Фрагмент документа:
История
February 3, 2022

Ислам и дальневосточные традиции в до-модерновое время: общие черты на примере работ мусульманских улемов Китая

Когда я говорила с профессором Ли о Ванге (Wang Tai-yi) на конференции в Куала-Лумпуре, он объяснил, что незадолго до этого обнаружил одну из книг Ванга в китайском книжном магазине в Сингапуре. Рассказав мне, как книга полностью изменила его предубеждения о роли Ислама в Китае, он высказал мнение, которое было поддержано несколькими другими, кто просматривал эти тексты, если в нескольких словах: «Если это Ислам, ‒ сказал он, ‒ Ислам ― замечательная религия».

На вопрос: «Это Ислам?», ‒ мой собственный ответ заключается в том, что это такой же Ислам, как и любая другая версия веры семнадцатого века, и намного больше, чем все, что, как известно, носит это название в современном мире. Тот факт, что так много интерпретаций Ислама в настоящее время сузились, чтобы вписаться в идеологические рамки, является просто отражением незнания современными мусульманами исламской традиции и их чувства бессилия перед лицом безличных сил современности. Это ничего не говорит о богатых ресурсах самой традиции.

A gongbei (Sufi saint’s tomb) at Pingliang, Gansu

Однако я не собираюсь вступать в защиту этих текстов [«Great Learning of the Pure and Real», Wang Tai-yi]. Они говорят сами за себя, и читатели могут принять их или оставить. Скорее, я хотела бы предложить некоторые общие черты, которые мусульманские авторы видели в других китайских традициях. В конце концов, это первый случай, когда мусульмане писали в контексте иностранной интеллектуальной традиции и это позволяет нам проводить параллели с опытом современного Ислама.

Существует огромная разница между Китаем семнадцатого века и современной интеллектуальной средой. В Китае в то время не было принципиального конфликта между принципами, лежащими в основе дальневосточных религий, и исламскими принципами. Напротив, принципы, сформировавшие современную мысль, в значительной степени враждебны религии. Я не думаю, что будет преувеличением сказать, что современная интеллектуальная среда, по сути, враждебна религиозным учениям и лишь отчасти терпима к ним.

Напротив, китайская интеллектуальная среда, в которой жили и писали мусульманские ученые, была, по существу, близка религиозным учениям и критиковала только конкретные учения, особенности которых зависели от того, кто писал ‒ неоконфуцианец, буддист, даосист, мусульманин и т. д. То, что я имею в виду, можно быстро понять, если мы подумаем о некоторых общих чертах традиций, которые были очевидны китайским улемам. Пять из них представляются особенно интересными.

A Jahrīya Sufi, with his distinctive pointed cap

Первым принципом исламского мышления является Таухид ― утверждение Единства (Бога). Арабское слово буквально означает «делать единым» или, как его иногда переводят на китайский, «практика единства» (hsi-i). Наиболее кратким богословским выражением Таухида считается первая половина шахады, то есть, утверждение: «Нет бога, кроме Бога». Как первый и самый основной принцип веры, Таухид является источником всего богословского мышления. Под богословским мышлением я подразумеваю не просто калам (догматическое богословие), но также философию, теоретический суфизм и многие другие выражения исламского понимания, в частности, поэзию, которая является главным средством выражения теологических идей доступным языком.

Выдержки из материала:
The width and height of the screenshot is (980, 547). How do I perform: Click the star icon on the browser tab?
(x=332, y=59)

* * *

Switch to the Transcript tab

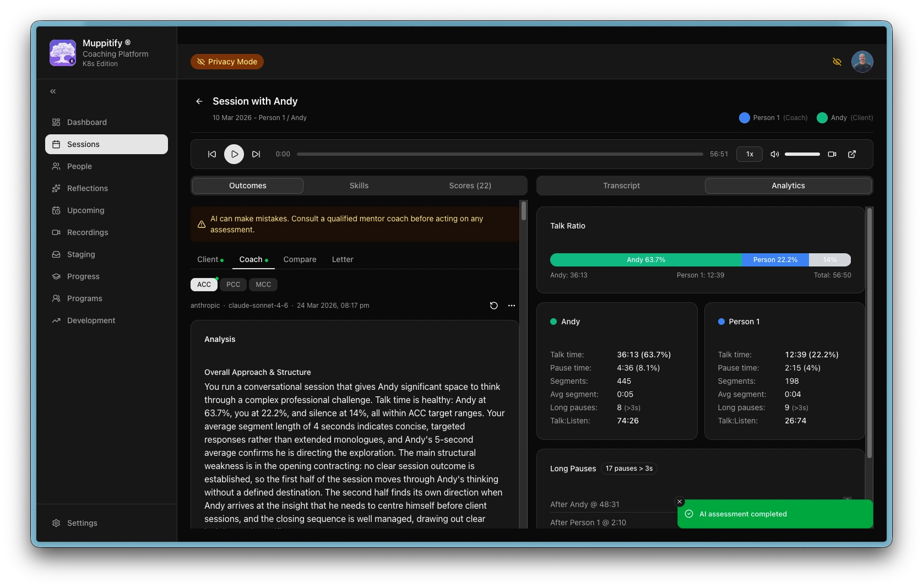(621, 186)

Что сделать:
1. Воспроизведите из статьи об исламе в Китае отрывок, начиная со слов «Существует огромная разница» и заканчивая словами «терпима к ним.», без каких-либо изменений.
2. Согласуются ли со статьей об исламе в Китае следующие утверждения: (a) профессор Ли нашел одну из книг Ванга в книжном магазине в Сингапуре; (b) по словам автора, в Китае семнадцатого века существовал принципиальный конфликт между принципами дальневосточных религий и исламскими принципами; (c) автор выделяет пять общих черт традиций, которые считает особенно интересными? На каждое ответьте «да» или «нет» и подкрепите ответ точной цитатой из статьи.
Для ответов используйте только статью, а материал не привлекайте.

Ожидаемые ответы:
1.
Существует огромная разница между Китаем семнадцатого века и современной интеллектуальной средой. В Китае в то время не было принципиального конфликта между принципами, лежащими в основе дальневосточных религий, и исламскими принципами. Напротив, принципы, сформировавшие современную мысль, в значительной степени враждебны религии. Я не думаю, что будет преувеличением сказать, что современная интеллектуальная среда, по сути, враждебна религиозным учениям и лишь отчасти терпима к ним.

2.
(a) Да: «незадолго до этого обнаружил одну из книг Ванга в китайском книжном магазине в Сингапуре».
(b) Нет: «В Китае в то время не было принципиального конфликта между принципами, лежащими в основе дальневосточных религий, и исламскими принципами».
(c) Да: «Пять из них представляются особенно интересными».